Rechtliche Beurteilung

Damit zeigt die Klägerin jedoch keine erhebliche Rechtsfrage iSv § 502 Abs 1 ZPO auf:

1. Der Beklagte wird selbst nicht wirtschaftlich tätig und könnte daher allenfalls wegen der Förderung fremden Wettbewerbs in Anspruch genommen werden. Wegen des generellen Wegfalls der Wettbewerbsabsicht als Tatbestandsmerkmal des § 1 UWG durch die UWG‑Novelle 2007 kommt es nach der ständigen Rechtsprechung nicht mehr auf die Absicht an, fremden Wettbewerb zu fördern, sondern auf die Eignung, sofern nicht bei objektiver Betrachtung eine andere Zielsetzung eindeutig überwiegt. In solchen Fällen scheitert ein lauterkeitsrechtlicher Unterlassungsanspruch am fehlenden Handeln im geschäftlichen Verkehr, dies ungeachtet der als bloßer Reflex zu wertenden faktischen Förderung des Wettbewerbs von einzelnen Konkurrenten (4 Ob 7/15f mwN).

2. Die Rechtsansicht des Berufungsgerichts, wonach bei objektiver Betrachtung das Ziel des beklagten Vereins nicht in der Förderung eigenen oder fremden Wettbewerbs, sondern in der Selbstkontrolle der österreichischen Printmedien liege, weshalb kein lauterkeitsrechtlicher Verstoß vorliege, hält sich im Rahmen dieser Rechtsprechung.
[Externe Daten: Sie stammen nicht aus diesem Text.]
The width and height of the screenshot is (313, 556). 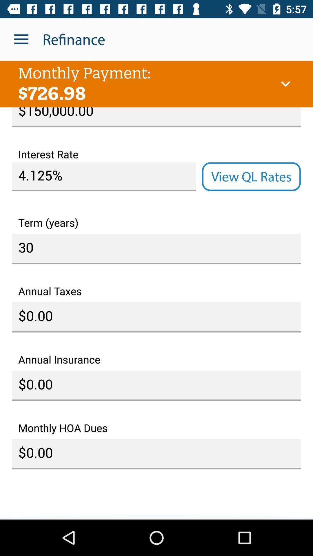 I want to click on the icon below term (years), so click(x=156, y=249).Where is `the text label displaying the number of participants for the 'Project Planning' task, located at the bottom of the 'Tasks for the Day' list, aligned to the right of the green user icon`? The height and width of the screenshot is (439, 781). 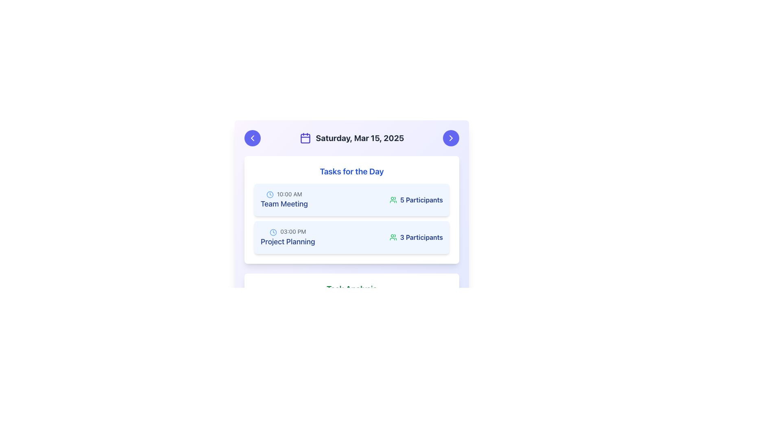
the text label displaying the number of participants for the 'Project Planning' task, located at the bottom of the 'Tasks for the Day' list, aligned to the right of the green user icon is located at coordinates (421, 238).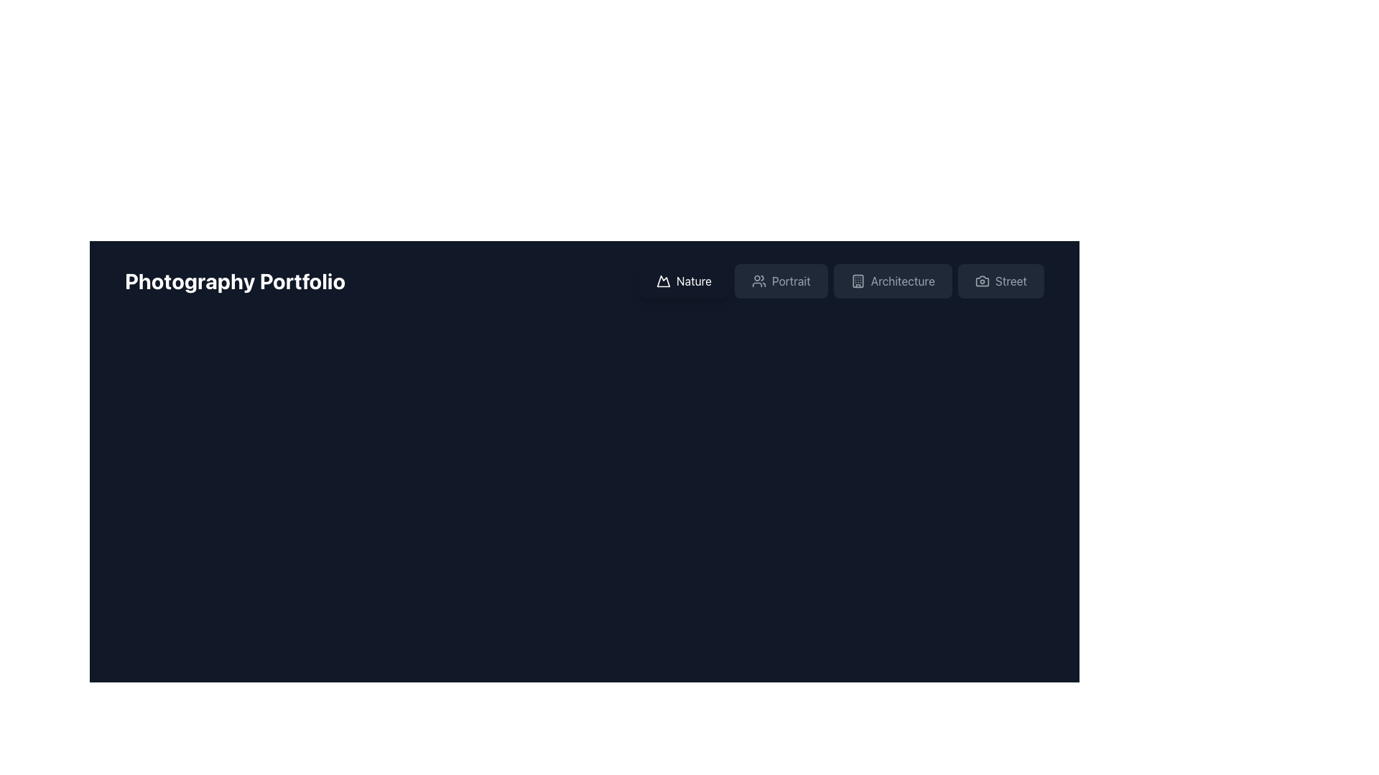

Ob der Beklagte im Rahmen seiner Handlungen den eigenen Statuten gemäß vorging, ist für die Frage des Vorliegens eines Handelns im geschäftlichen Verkehr ebenso ohne Relevanz wie der Umstand, dass der Beklagte Untersuchungen (auch) gegen Nichtmitglieder führt. Denn auch ein allfälliger Verstoß gegen eigene Verfahrensregeln und ein Vorgehen (auch) gegen Nichtmitglieder, wenn dies ‑ wie hier ‑ im Rahmen des (wettbewerbsfremden) Vereinszwecks erfolgt, macht das Handeln noch nicht zu einem solchen im geschäftlichen Verkehr.